WHAT YOU ARE ASKED TO DO:
Could you transcribe exactly the lines from the one containing "Click the Shorts" through the end of the listing below, both included, but none of the pictures?

RECORDS SUPPLIED:
- - - -

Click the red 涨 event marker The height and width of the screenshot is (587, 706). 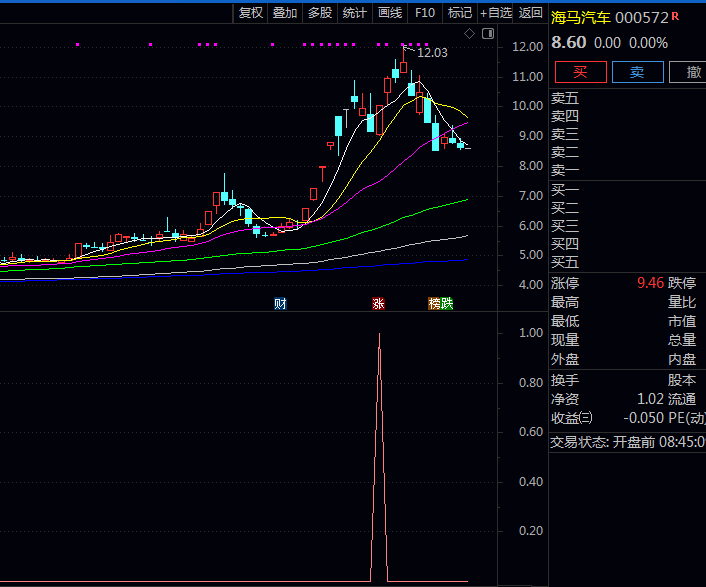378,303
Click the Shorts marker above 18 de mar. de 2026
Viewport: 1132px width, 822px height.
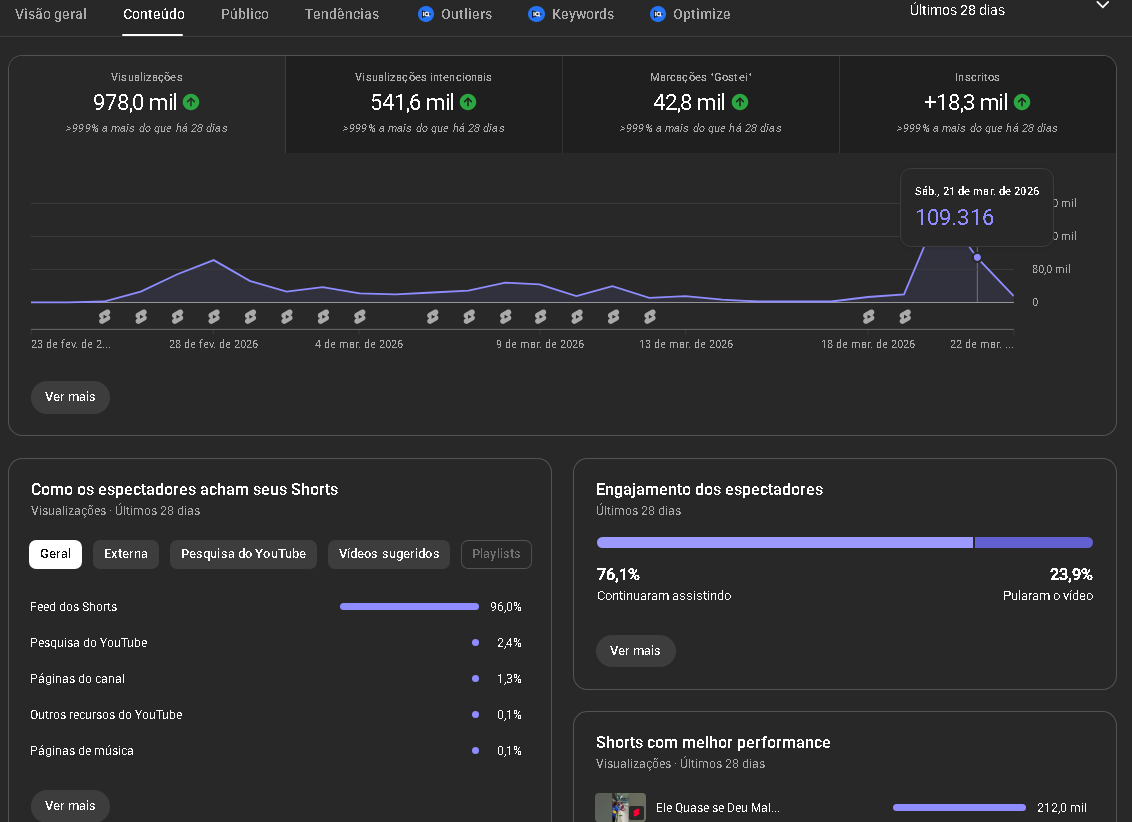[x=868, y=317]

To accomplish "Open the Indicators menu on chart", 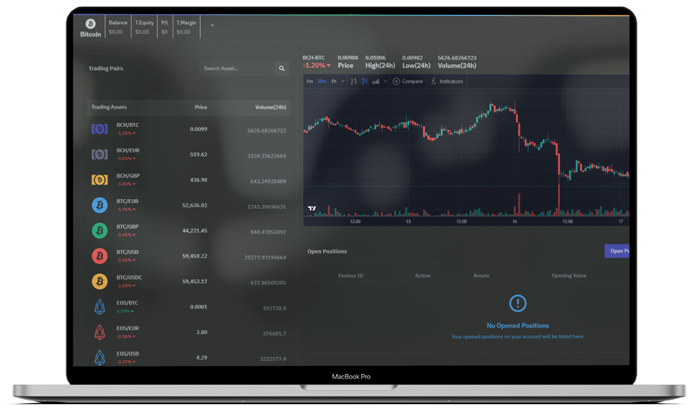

- - - -

FINAL ANSWER:
Click the Shorts marker above 18 de mar. de 2026
Viewport: 1132px width, 822px height.
[x=868, y=317]

To accomplish "Open the Indicators menu on chart", 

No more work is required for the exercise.